**Entries**
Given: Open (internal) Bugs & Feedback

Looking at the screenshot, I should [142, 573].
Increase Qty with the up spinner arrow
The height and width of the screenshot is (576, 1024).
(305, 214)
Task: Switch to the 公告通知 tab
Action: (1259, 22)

**Task statement**
Arrange the listing above as a numbered list, leaving out the blank lines.

**Completed exercise**
1. Given: Open (internal) Bugs & Feedback
2. Looking at the screenshot, I should [142, 573].
3. Increase Qty with the up spinner arrow
4. The height and width of the screenshot is (576, 1024).
5. (305, 214)
6. Task: Switch to the 公告通知 tab
7. Action: (1259, 22)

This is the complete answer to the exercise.